◆ PROVIDED TEXT:
════════════════════
Kenny Lim
Feb 3, 2010

Profile: Geoff Tan, senior VP, head of strategic marketing at SPH

SINGAPORE - Geoff Tan, senior VP and head of strategic marketing and customers service at Singapore Press Holdings (SPH), may be the joker in the Singapore media pack, but he is serious about moving his company forward.

Profile: Geoff Tan, senior VP, head of strategic marketing at SPH
If anyone ever needed some insight on what Geoff Tan is like as a person, they would only have to take a look at his office.
The space is more of a gallery and trophy room, filled with paintings and mementoes of Tan’s career and personal life.

Former PHD Singapore managing director Pat Lim jokingly calls the SPH marketer “a strange egg in a most affectionate way”, because, besides paintings, the pony-tailed Tan engages in a great number of other creative pursuits.

On top of jamming with his friends, the 53-year-old senior vice-president, and head of strategic marketing and customer service, has cut two music albums under the guise of local comedy act, ‘The Wah Lau Gang’. He also opted to ride a Harley Davidson motorcycle for five years because he was “bored” with the routine humdrum of life. He even has his own brand of chocolate chip cookies - aptly named ‘Looks Yucky, Tastes Yummy’ - to suit his playful streak.

For Singapore’s advertising and media industry, though, Tan’s diverse range of talents and colourful nature go well beyond fun and laughter. “He has given SPH a personality,” says Lim, “moving it from a staid, corporate, media giant to something approachable and hardworking, with room for a little bit of fun and tongue-in-cheek at any time.”

Tan began his career in advertising before joining SPH in 1986 as a sales manager for The Straits Times - the city-state’s main broadsheet. Since then, he has operated across seven portfolios within SPH’s marketing division to gain insights and experience in advertising and promotions, as well as sales, marketing and much more besides.

Such an understanding for SPH’s assets is now aiding Tan’s role as head of the strategic marketing department (SMD) and customer service. Well over a year into the role, Tan admits it has been an “exciting run”, cross-selling and promoting the company’s revamped integrated media offerings - as opposed to just relying on its print business.
════════════════════
◆ DATA SECTION:
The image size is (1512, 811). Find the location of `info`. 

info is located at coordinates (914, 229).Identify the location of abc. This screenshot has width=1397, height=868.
════════════════════
◆ WHAT YOU NEED TO DO: Quote word for word the passage of the Geoff Tan profile that begins with "On top of jamming" and ends with "his playful streak.". The listing plays no part in this work.

◆ WRITTEN REPLY:
On top of jamming with his friends, the 53-year-old senior vice-president, and head of strategic marketing and customer service, has cut two music albums under the guise of local comedy act, ‘The Wah Lau Gang’. He also opted to ride a Harley Davidson motorcycle for five years because he was “bored” with the routine humdrum of life. He even has his own brand of chocolate chip cookies - aptly named ‘Looks Yucky, Tastes Yummy’ - to suit his playful streak.